Ratings and running times are in parentheses; foreign films have English subtitles. Full reviews of all current releases, movie trailers, showtimes and tickets: nytimes.com/movies.

‘AAJA NACHLE' (No rating, 2:45, in Hindi) Madhuri Dixit, Bollywood's biggest female star of the '90s, returns to the screen after a five-year hiatus in this modest film. She looks great and dances wonderfully, but the movie doesn't quite know what to do with her. Which raises this question: What kind of heroine can a middle-aged woman be in Hindi cinema? (Rachel Saltz)

‘AMERICAN GANGSTER' (R, 2:38) The divide between the director Ridley Scott's seriousness of purpose and the false glamour that wafts around American gangsters, and invariably trivializes their brutality, become s too wide to breach in this story about the rise and fall of a 1970s New York drug lord.
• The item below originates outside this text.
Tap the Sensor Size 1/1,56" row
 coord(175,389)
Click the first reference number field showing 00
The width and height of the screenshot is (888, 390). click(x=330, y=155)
Denzel Washington wears the black hat, Russell Crowe wears the white. (Manohla Dargis)

‘AUGUST RUSH' (PG, 1:52) To describe this film as a piece of shameless hokum doesn't quite do justice to the potentially shock-inducing sugar content of this fatuous contemporary fairy tale about a homeless, musically gifted miracle child. (Stephen Holden)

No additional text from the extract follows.